New Zealand Mulls Limiting Mass Tourism to Preserve Green Image

New Zealand is considering ways to transform its key tourism industry amid concerns that a flood of visitors is damaging the environment and stretching infrastructure.

The industry has been battered as a prolonged closure of the border shuts out foreign visitors, requiring continued government support, Tourism Minister Stuart Nash said in a speech to an industry conference in Queenstown on Friday. Mass-scale international tourism is unlikely before 2022 even as the government is working to open a safe travel corridor with Australia this year, he said.

“The long-term picture for tourism once borders reopen requires more fundamental change,” Nash said. “We cannot go back to the tourism model that existed prior to Covid-19.”

New Zealand sells itself to foreign visitors on a clean, green brand, but recent reports have highlighted how the flood of tourists can damage the environment and over-crowd key attractions.

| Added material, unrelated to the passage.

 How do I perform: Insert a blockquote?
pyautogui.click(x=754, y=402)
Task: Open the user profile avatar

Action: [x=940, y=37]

Before the pandemic, tourism was the economy’s biggest foreign-exchange earner and employed about 10% of the nation’s workers.

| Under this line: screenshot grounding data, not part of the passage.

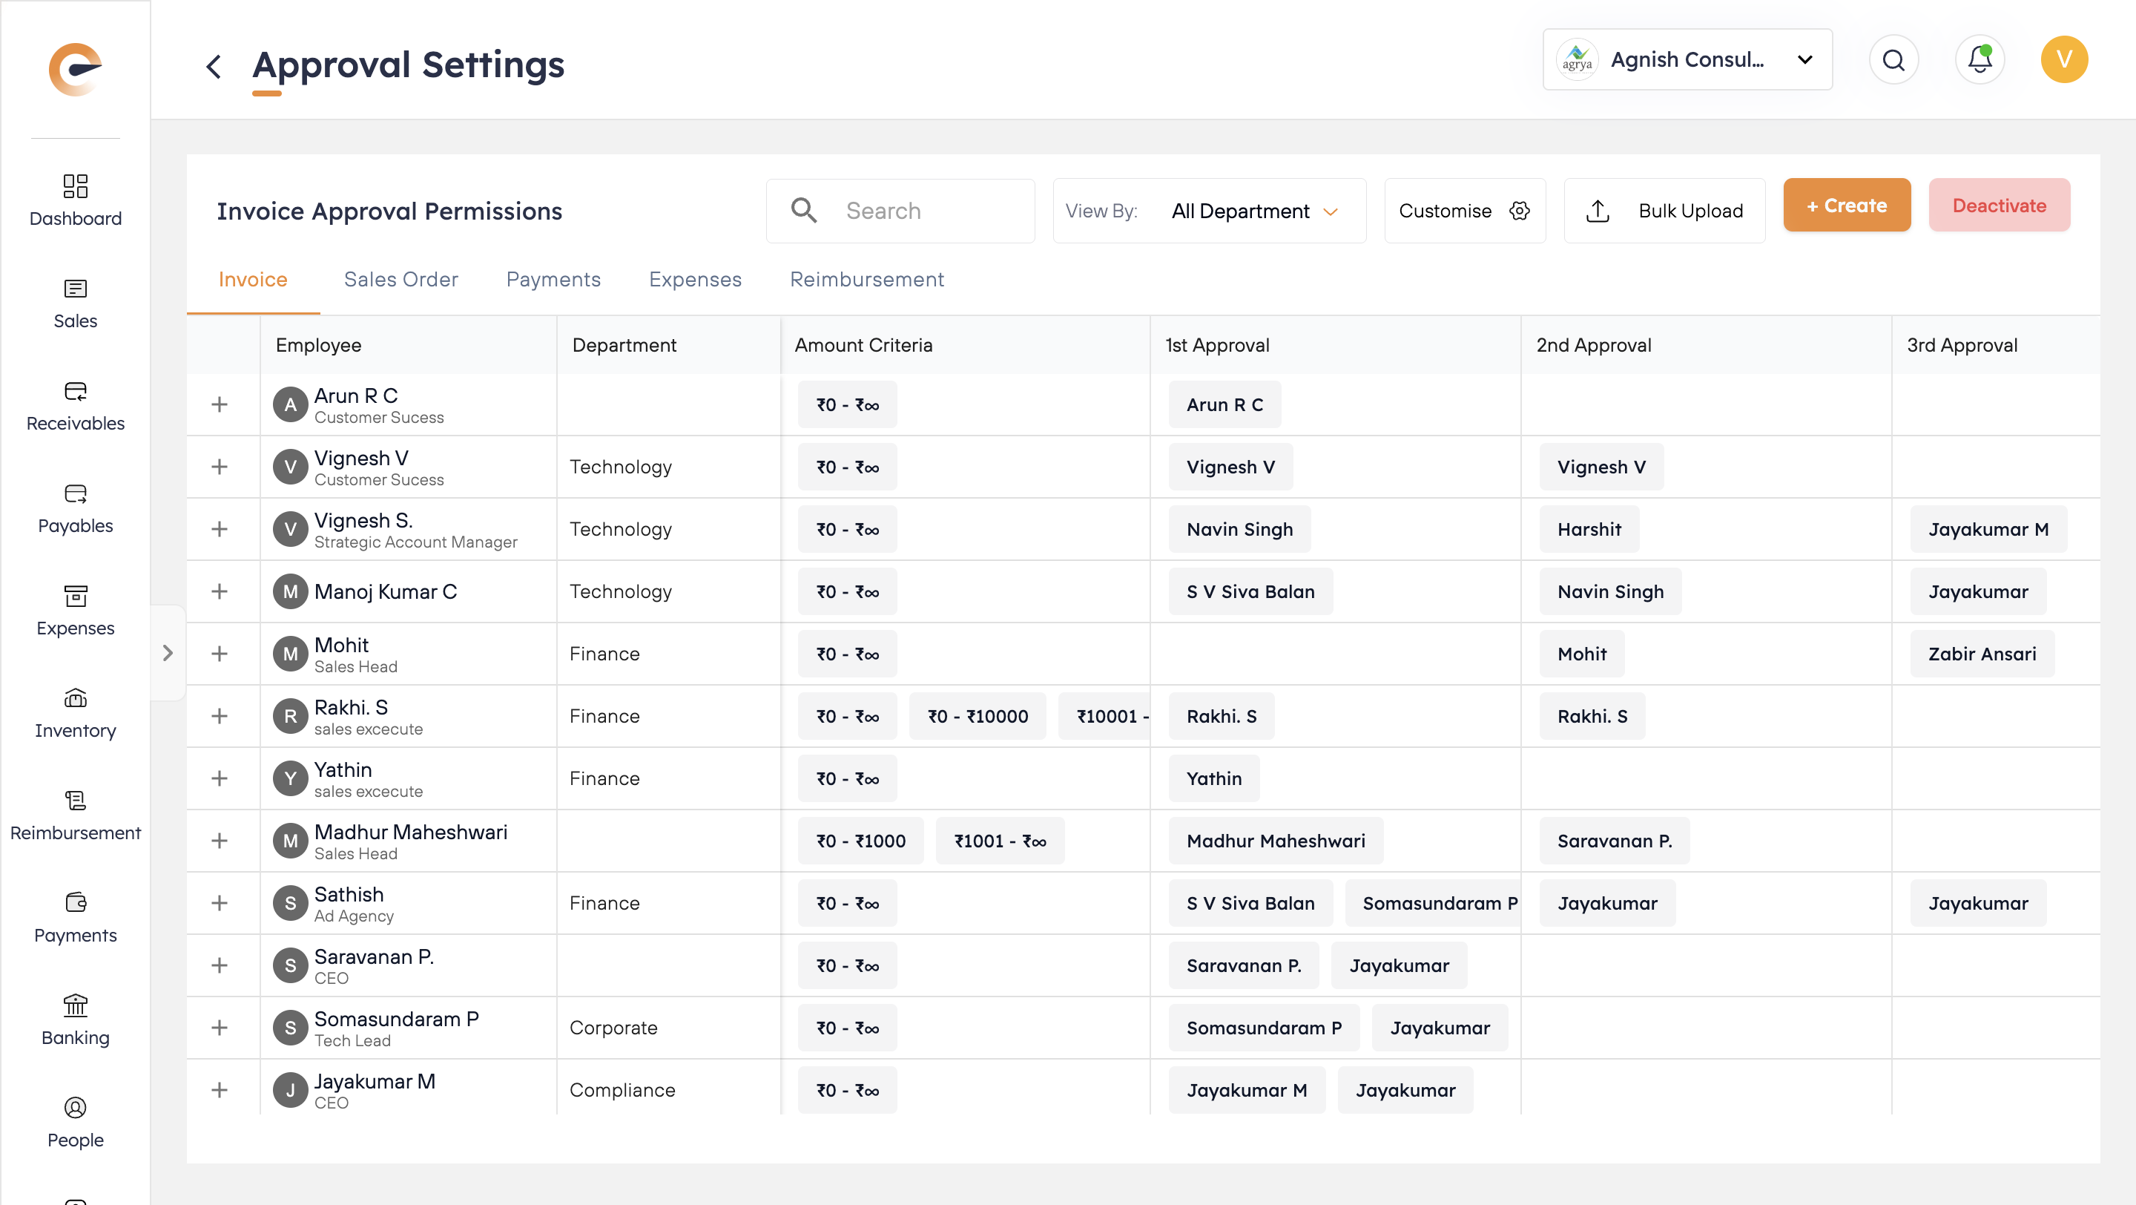Click the Bulk Upload button
2136x1205 pixels.
(1664, 211)
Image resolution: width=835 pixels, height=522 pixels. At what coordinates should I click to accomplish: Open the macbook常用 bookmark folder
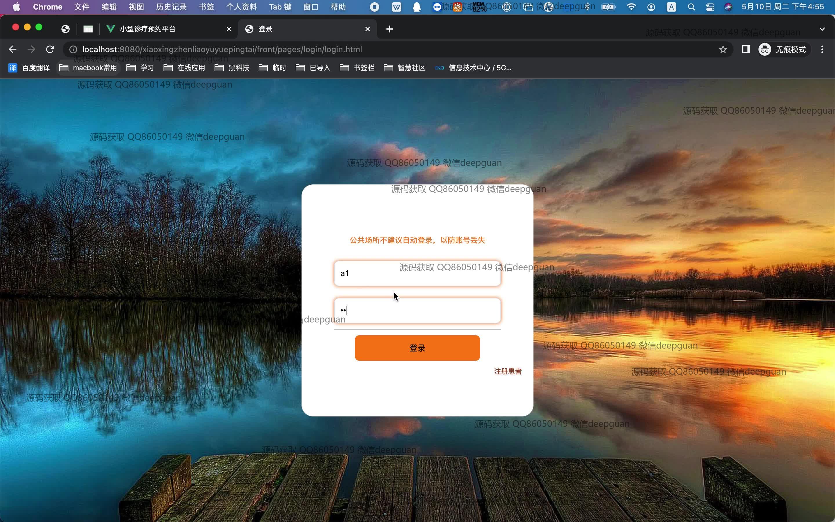[x=88, y=68]
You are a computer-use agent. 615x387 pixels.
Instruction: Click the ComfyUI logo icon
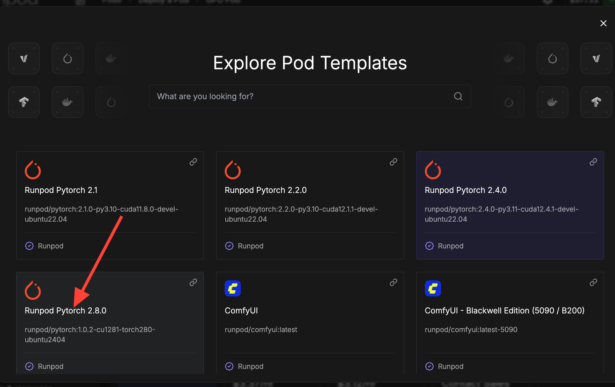[233, 288]
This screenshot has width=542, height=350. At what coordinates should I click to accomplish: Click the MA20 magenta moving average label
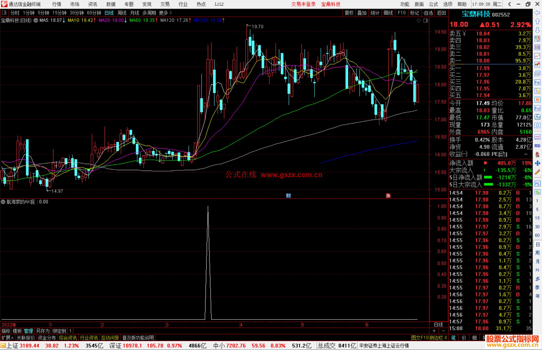[111, 20]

“I believe that in a number of places the industry was beginning to erode its social license to operate,” Nash said. “Perhaps we had also passed the tipping point in some key iconic spots, of not delivering on our global brand of 100% Pure.”

Nash said he is assessing a number of changes including the rules around freedom camping and how visitors can pay for what they see.

“I want to take another look at pricing strategies across public assets like national parks, so that the heavy pressure of international visitors is more financially sustainable,” he said. “There is scope for a fresh look at existing levies like the International Visitor Levy to help ensure the true cost of tourism is priced into the international visitor experience.”